Urinary Incontinence treatment specialist in Los Angeles and Glendale
“In my practice, I treat women with urinary incontinence and pelvic organ prolapse, in which pelvic organs shift out of position. My particular area of expertise is vaginal approach and minimally invasive repair of pelvic organ prolapse, and I emphasize treatments that meet each woman’s needs. I emphasise uterine-sparing techniques for women who want to avoid having their uterus removed.
In my practice, I consider each patient’s specific needs, age, lifestyle, personal preferences, cultural and religious beliefs, and treatment goals. Improved sexual function is an important goal in restoring a woman’s quality of life after pelvic organ prolapse or incontinence surgery. I coordinate care with other healthcare providers—including physical therapists, gynecologists, and colorectal specialists—to create the best approach to managing pelvic disorders.

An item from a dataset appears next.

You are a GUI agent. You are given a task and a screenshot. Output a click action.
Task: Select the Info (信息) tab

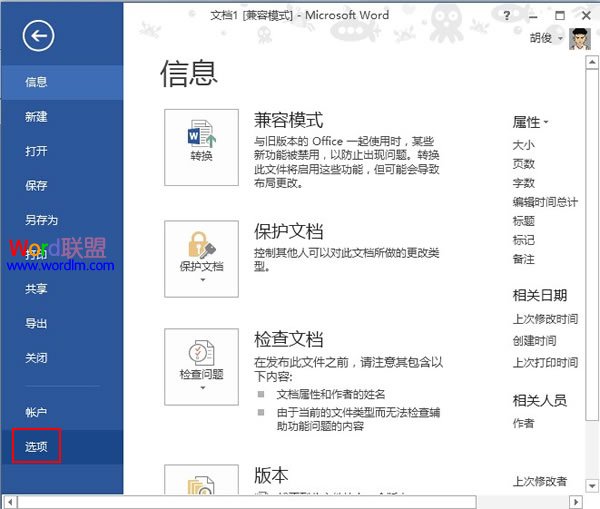[36, 82]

I believe in a personal approach to medicine, and I am completely committed to providing the care, treatment, and support that each of my patients requires. I try to teach this caring approach to the students, residents, and fellows whom I have been privileged to help train as doctors.”
Urinary incontinence is defined as uncontrollable loss of urine. Urinary incontinence is not a normal consequence of aging and childbirth and with early evaluation and appropriate treatment in most cases can be treated and controlled. Continence is maintained by a combination of structural, muscular, and nervous system coordination that if disrupted can lead to urinary incontinence.
It was not long ago that any woman who complained of urinary incontinence would be taken to the operating room for a variety of surgical treatments including an anterior and posterior repair to abdominal operations that were less than effective with significant short-term and long-term complications. At last count, 135 procedures for incontinence have been recorded. Over the past 25 years, significant advances in diagnosis and treatment of urinary incontinence have been made. Our goal with each patient is to identify the etiology of incontinence and design a treatment plan that meets her continence profile.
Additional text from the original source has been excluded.